■ TEXT FOR ANALYSIS
In this article, we would just like to raise awareness for a terminology issue which is prone to cause imprecisions and misunderstandings in communication between CROs, biobanks, and IVD manufacturers.
While the terms ‘prospective’ and ‘retrospective’ are part of everyday language in the pharmaceutical industry, they have gained some importance in the IVD sector as well since the implementation of the IVDR and related secondary legal acts. With stricter requirements regarding validation study design and sample quality becoming the rule, it is about time that these terms are used with appropriate precision.
‘Prospective’ and ‘retrospective’ are used when discussing sample procurement and study design. Their meaning in sample procurement, however, is not synonymous with their meaning in study design!
In discussions with sample procurement experts, the term ‘retrospective collection’ is often used when referring to a collection of leftover and usually frozen samples, and the term ‘prospective collection’ when referring to a collection of fresh samples specifically for a particular project.
This is not synonymous with the terms ‘retrospective study design’ and ‘prospective study design’. In a retrospective study, the inclusion criterion for potential donors or samples would be a known clinical condition, e.g., through a test result or diagnosis. In a prospective study, donors or samples would be selected based on a medical indication that corresponds to the intended purpose of the index test (the device being evaluated), e.g., the presence of certain symptoms or being part of a risk group.
This means that we could easily combine these terms counterintuitively: We could conduct a retrospective study using prospective sample collection, e.g., when fresh blood samples are drawn (‘prospective collection’) from donors who are known HIV-positive (‘retrospective design’). Conversely, if we were to take frozen leftover samples (‘retrospective collection’) from donors of which we only know that they were treated for suspected deep vein thrombosis (‘prospective study design’), we would be conducting a prospective study using retrospective samples.
This being said, reality shows that these two meanings are often confused. For instance, when we suggest a retrospective study to a customer during a call, we oftentimes get the response that the customer would prefer freshly drawn samples. The ensuing clarification is time-consuming and can be confusing or irritating, and we hear similar stories from our partners and competitors who also offer consulting services in the IVD sector. Awareness of the overlapping but not congruent definitions of these important technical terms will lead to more efficient and precise communication between CROs and sponsors.

■ ENTRIES SUPPLIED
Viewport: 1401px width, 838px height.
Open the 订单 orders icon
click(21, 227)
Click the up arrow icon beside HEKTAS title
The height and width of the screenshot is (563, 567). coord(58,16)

■ PROMPT
Rewrite the stretch from "While the terms" through "with appropriate precision." in the text on prospective and retrospective terminology, switching "pharmaceutical" to "biotechnology".

■ RESPONSE TO THE EXERCISE
While the terms ‘prospective’ and ‘retrospective’ are part of everyday language in the biotechnology industry, they have gained some importance in the IVD sector as well since the implementation of the IVDR and related secondary legal acts. With stricter requirements regarding validation study design and sample quality becoming the rule, it is about time that these terms are used with appropriate precision.